The need to maintain power

No one enjoys giving up their power; just ask yourself why so few incumbent politicians ever choose to not run for re-election. Most people want power and they want to hold on to it for as long as they can — it’s just human nature.

But here’s another reason why the aspect of power, or being in a position of leadership, is so appealing to people: it gives them freedom. Managers want to maintain power and they may see the rise of a direct report as a threat to their power. But more than the mitigation of power is the impact it has on an individual’s freedom. In essence, more power begets more freedom.

New research suggests being in charge is appealing because it offers freedom – not because it allows people to control others

Freedom allows an individual to plan his or her schedule, daily tasks, and priorities. When a manager shares responsibilities with another team member, the manager no longer has unilateral control over the decision-making – that means less power and less freedom.
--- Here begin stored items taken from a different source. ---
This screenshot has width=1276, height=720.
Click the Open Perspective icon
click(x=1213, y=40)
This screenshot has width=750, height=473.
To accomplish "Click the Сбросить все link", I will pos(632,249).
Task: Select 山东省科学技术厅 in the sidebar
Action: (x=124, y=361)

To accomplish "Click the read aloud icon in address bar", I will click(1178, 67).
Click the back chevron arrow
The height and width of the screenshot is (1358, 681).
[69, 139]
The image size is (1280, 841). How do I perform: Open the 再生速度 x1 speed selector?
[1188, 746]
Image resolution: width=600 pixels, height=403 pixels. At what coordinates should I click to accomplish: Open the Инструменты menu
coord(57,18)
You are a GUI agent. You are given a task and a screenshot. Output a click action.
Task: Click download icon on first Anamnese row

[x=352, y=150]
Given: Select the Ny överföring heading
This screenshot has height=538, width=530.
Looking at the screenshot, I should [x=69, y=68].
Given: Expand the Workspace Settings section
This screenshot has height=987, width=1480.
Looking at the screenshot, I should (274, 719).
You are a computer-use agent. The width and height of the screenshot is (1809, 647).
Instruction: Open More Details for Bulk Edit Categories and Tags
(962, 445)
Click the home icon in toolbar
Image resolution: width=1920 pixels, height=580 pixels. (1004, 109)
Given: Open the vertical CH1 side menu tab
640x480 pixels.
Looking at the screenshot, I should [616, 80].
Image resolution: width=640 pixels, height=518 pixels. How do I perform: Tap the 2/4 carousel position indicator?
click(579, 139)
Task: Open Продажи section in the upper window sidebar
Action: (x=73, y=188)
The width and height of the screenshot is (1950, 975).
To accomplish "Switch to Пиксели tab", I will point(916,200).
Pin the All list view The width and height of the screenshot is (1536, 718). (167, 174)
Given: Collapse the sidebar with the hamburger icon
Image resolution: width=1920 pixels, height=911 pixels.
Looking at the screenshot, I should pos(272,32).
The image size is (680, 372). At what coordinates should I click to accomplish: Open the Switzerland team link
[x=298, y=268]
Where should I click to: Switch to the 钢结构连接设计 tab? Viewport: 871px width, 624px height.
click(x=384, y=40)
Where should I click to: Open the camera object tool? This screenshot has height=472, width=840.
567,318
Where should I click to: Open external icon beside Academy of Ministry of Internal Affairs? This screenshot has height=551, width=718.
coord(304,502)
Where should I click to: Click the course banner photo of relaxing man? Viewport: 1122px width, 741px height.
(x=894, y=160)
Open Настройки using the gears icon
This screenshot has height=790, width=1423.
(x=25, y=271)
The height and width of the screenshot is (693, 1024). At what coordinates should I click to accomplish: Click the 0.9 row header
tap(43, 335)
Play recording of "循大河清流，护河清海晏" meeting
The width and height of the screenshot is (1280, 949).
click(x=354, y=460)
It also means less credit for successful projects since that credit is now shared. Most importantly, it means that the manager no longer possess the freedom to do whatever he or she wants. While this may be a good thing for the company as a whole, it makes things more difficult for the manager, which only gets passed down to the direct report one way or another.

Conclusion

It’s natural for conflicts to arise when growth occurs between multiple members on a given team, especially if those team members possess different responsibilities and salaries. Between a manager on an apparent decline and a coordinator experiencing rapid growth in his or her level of performance, the probability of a collision course taking place are very high.

It’s important for both individuals to recognize the three reasons why managers stop their best employees from growing. To fix this, they together can be vulnerable with each other, express their concerns, and hopefully come to a common ground.

It will be on the manager to confront issues and express value, and it will fall on the direct report to be confident while also respectful – only then will growth be sustainable and frictionless.